§ Material for this task:

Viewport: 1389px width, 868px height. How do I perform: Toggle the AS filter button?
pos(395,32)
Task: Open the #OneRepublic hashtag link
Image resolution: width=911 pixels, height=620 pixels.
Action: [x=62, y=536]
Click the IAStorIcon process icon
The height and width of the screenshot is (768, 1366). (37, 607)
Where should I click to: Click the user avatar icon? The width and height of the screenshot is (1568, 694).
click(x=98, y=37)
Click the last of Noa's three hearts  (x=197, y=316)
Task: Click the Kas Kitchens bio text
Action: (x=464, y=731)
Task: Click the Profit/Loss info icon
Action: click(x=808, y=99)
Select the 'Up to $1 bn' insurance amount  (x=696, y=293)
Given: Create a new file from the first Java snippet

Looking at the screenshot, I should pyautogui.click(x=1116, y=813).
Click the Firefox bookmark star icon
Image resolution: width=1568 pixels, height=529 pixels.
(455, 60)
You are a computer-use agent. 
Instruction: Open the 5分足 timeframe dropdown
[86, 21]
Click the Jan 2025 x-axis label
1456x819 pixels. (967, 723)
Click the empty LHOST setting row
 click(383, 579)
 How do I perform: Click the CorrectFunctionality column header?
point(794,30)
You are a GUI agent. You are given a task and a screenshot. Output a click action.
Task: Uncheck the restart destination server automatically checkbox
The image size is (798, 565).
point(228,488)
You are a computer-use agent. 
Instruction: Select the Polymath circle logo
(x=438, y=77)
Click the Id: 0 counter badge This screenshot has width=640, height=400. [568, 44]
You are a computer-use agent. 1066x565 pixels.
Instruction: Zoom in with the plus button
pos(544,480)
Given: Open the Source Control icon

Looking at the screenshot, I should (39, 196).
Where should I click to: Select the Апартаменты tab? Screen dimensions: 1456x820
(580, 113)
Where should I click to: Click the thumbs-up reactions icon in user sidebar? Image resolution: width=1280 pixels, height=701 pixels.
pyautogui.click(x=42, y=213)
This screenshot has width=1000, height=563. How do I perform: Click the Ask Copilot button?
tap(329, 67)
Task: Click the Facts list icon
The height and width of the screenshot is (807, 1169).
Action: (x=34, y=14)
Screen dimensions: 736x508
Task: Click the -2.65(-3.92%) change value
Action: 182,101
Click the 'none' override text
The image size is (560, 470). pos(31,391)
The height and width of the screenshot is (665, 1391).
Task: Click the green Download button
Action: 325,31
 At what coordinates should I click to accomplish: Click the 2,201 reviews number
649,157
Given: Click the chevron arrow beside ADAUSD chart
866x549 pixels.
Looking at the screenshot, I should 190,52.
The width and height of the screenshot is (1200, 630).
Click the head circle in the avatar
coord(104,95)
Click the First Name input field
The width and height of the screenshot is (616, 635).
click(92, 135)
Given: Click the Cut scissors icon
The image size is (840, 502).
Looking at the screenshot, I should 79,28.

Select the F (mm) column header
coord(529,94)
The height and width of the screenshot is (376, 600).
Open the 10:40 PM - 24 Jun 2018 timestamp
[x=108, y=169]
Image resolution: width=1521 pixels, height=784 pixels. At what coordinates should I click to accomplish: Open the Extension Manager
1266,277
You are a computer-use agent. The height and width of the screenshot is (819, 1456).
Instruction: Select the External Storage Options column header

§ What the task asks: Render all of the records above as a numbered list, one line per item, with the blank lines left out.

§ Finished exercise:
1. Viewport: 1389px width, 868px height. How do I perform: Toggle the AS filter button?
2. pos(395,32)
3. Task: Open the #OneRepublic hashtag link
4. Image resolution: width=911 pixels, height=620 pixels.
5. Action: [x=62, y=536]
6. Click the IAStorIcon process icon
7. The height and width of the screenshot is (768, 1366). (37, 607)
8. Where should I click to: Click the user avatar icon? The width and height of the screenshot is (1568, 694).
9. click(x=98, y=37)
10. Click the last of Noa's three hearts  (x=197, y=316)
11. Task: Click the Kas Kitchens bio text
12. Action: (x=464, y=731)
13. Task: Click the Profit/Loss info icon
14. Action: click(x=808, y=99)
15. Select the 'Up to $1 bn' insurance amount  (x=696, y=293)
16. Given: Create a new file from the first Java snippet
17. Looking at the screenshot, I should pyautogui.click(x=1116, y=813).
18. Click the Firefox bookmark star icon
19. Image resolution: width=1568 pixels, height=529 pixels.
20. (455, 60)
21. You are a computer-use agent. 
22. Instruction: Open the 5分足 timeframe dropdown
23. [86, 21]
24. Click the Jan 2025 x-axis label
25. 1456x819 pixels. (967, 723)
26. Click the empty LHOST setting row
27.  click(383, 579)
28.  How do I perform: Click the CorrectFunctionality column header?
29. point(794,30)
30. You are a GUI agent. You are given a task and a screenshot. Output a click action.
31. Task: Uncheck the restart destination server automatically checkbox
32. The image size is (798, 565).
33. point(228,488)
34. You are a computer-use agent. 
35. Instruction: Select the Polymath circle logo
36. (x=438, y=77)
37. Click the Id: 0 counter badge This screenshot has width=640, height=400. [568, 44]
38. You are a computer-use agent. 1066x565 pixels.
39. Instruction: Zoom in with the plus button
40. pos(544,480)
41. Given: Open the Source Control icon
42. Looking at the screenshot, I should (39, 196).
43. Where should I click to: Select the Апартаменты tab? Screen dimensions: 1456x820
44. (580, 113)
45. Where should I click to: Click the thumbs-up reactions icon in user sidebar? Image resolution: width=1280 pixels, height=701 pixels.
46. pyautogui.click(x=42, y=213)
47. This screenshot has width=1000, height=563. How do I perform: Click the Ask Copilot button?
48. tap(329, 67)
49. Task: Click the Facts list icon
50. The height and width of the screenshot is (807, 1169).
51. Action: (x=34, y=14)
52. Screen dimensions: 736x508
53. Task: Click the -2.65(-3.92%) change value
54. Action: 182,101
55. Click the 'none' override text
56. The image size is (560, 470). pos(31,391)
57. The height and width of the screenshot is (665, 1391).
58. Task: Click the green Download button
59. Action: 325,31
60.  At what coordinates should I click to accomplish: Click the 2,201 reviews number
61. 649,157
62. Given: Click the chevron arrow beside ADAUSD chart
63. 866x549 pixels.
64. Looking at the screenshot, I should 190,52.
65. The width and height of the screenshot is (1200, 630).
66. Click the head circle in the avatar
67. coord(104,95)
68. Click the First Name input field
69. The width and height of the screenshot is (616, 635).
70. click(92, 135)
71. Given: Click the Cut scissors icon
72. The image size is (840, 502).
73. Looking at the screenshot, I should 79,28.
74. Select the F (mm) column header
75. coord(529,94)
76. The height and width of the screenshot is (376, 600).
77. Open the 10:40 PM - 24 Jun 2018 timestamp
78. [x=108, y=169]
79. Image resolution: width=1521 pixels, height=784 pixels. At what coordinates should I click to accomplish: Open the Extension Manager
80. 1266,277
81. You are a computer-use agent. The height and width of the screenshot is (819, 1456).
82. Instruction: Select the External Storage Options column header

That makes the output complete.